*SUPPLIED TEXT:*
## Begin

I tell you this story to convey one simple truth; We interpret things in the framework of our box, our understanding, experience and vocabulary. We can see or hear one thing and because of our box we translate or interpret things very differently. This is especially true in regard to the Church (body) that Jesus founded and the churches that are in business today.

For about 1700 years we have been reading more or less the very same New Testament. Yet these centuries have been marked by blood, controversy and division because of the way we read the very same words.

Thankfully, it has been a long time since one Christian group has imprisoned and or executed a member of a rival Christian group. No longer is the government imprisoning people because of what they believe the Bible says, all in the name of allegiance to the Bible.

## End

*STORED DATA:*
## Begin

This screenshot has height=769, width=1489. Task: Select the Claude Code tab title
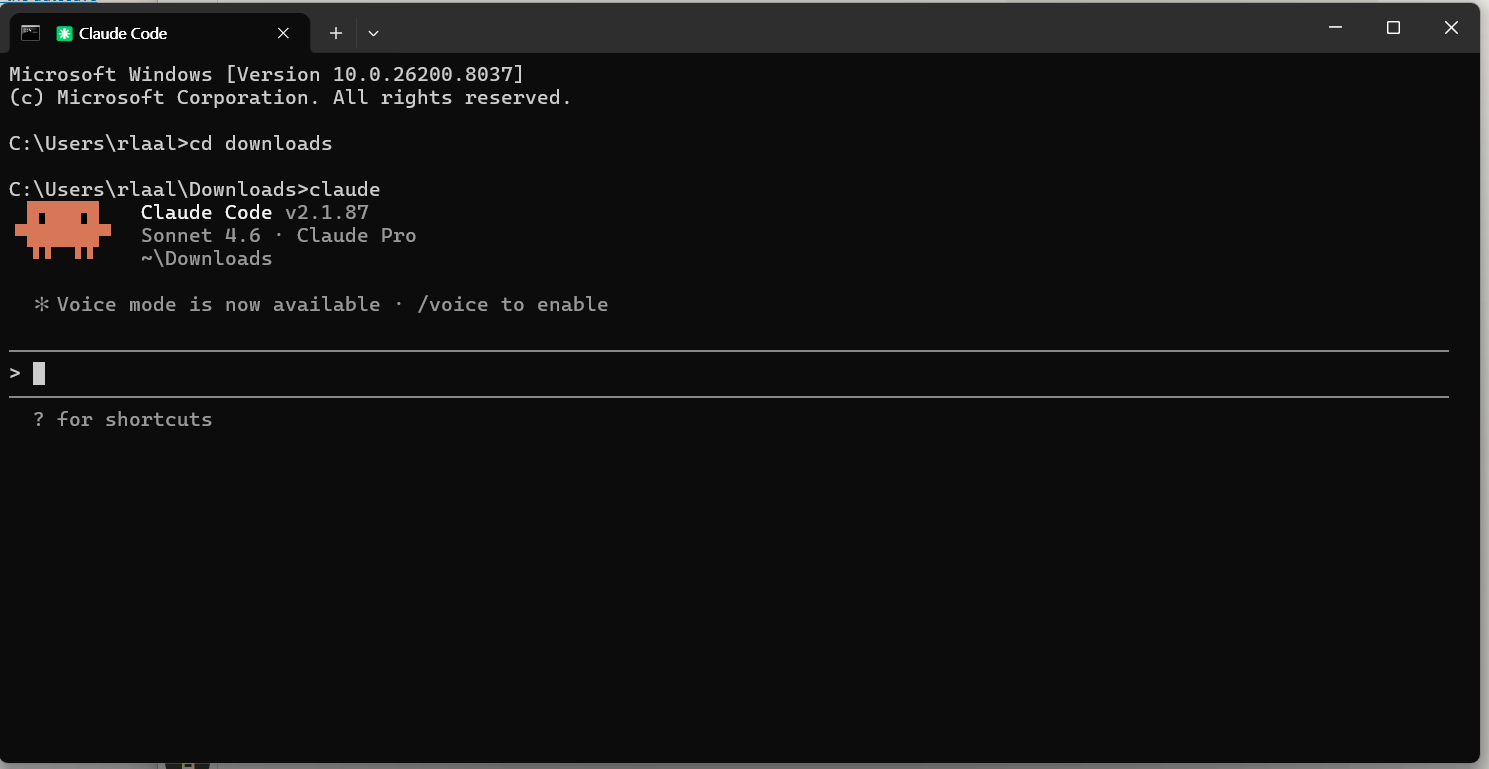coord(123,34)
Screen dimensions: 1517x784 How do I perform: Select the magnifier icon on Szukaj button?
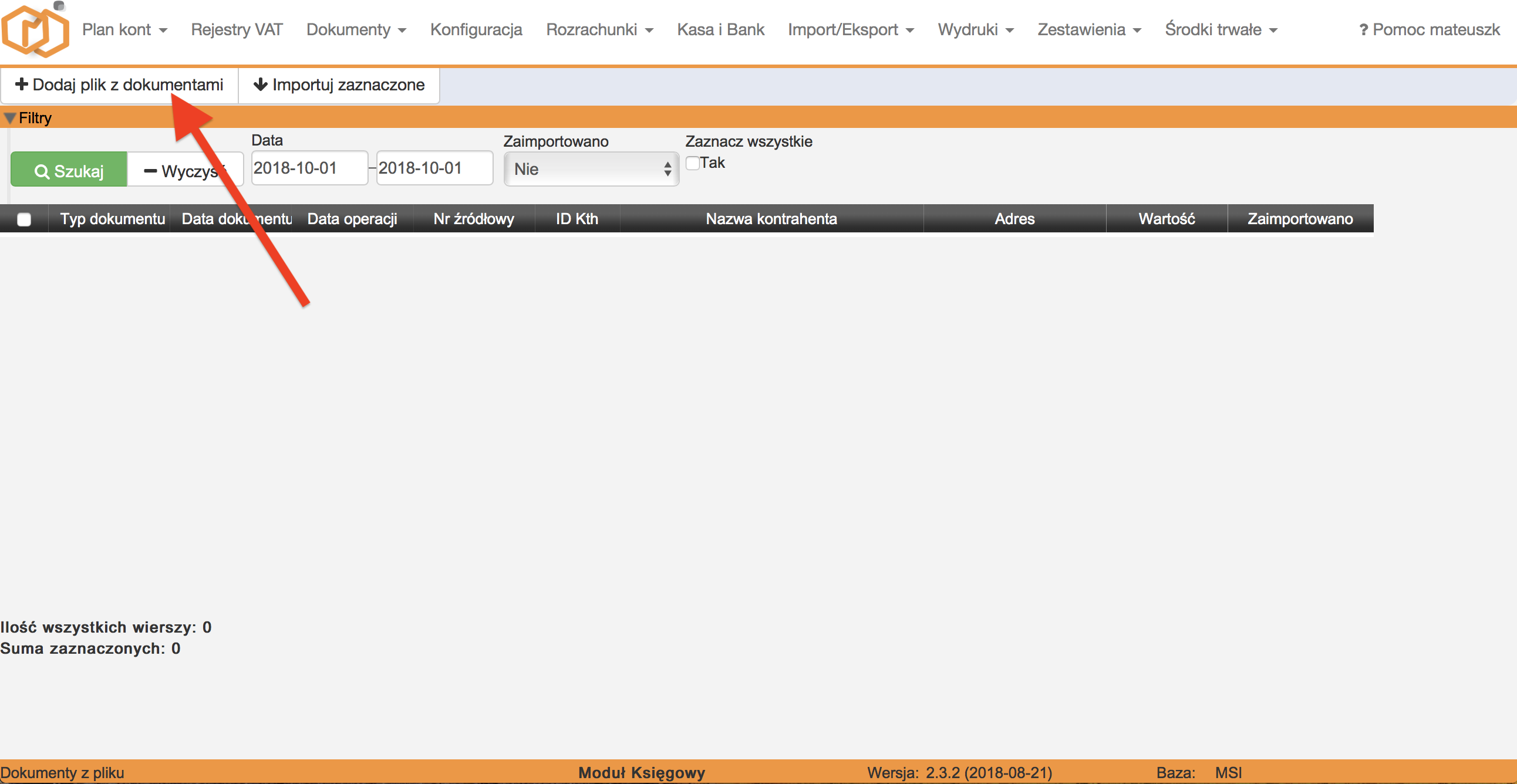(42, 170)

## End

*EXERCISE PROMPT:* In the text on how Christians interpret the Bible, for roughly how many years has more or less the same New Testament been read?

*RESPONSE BELOW:* About 1700 years.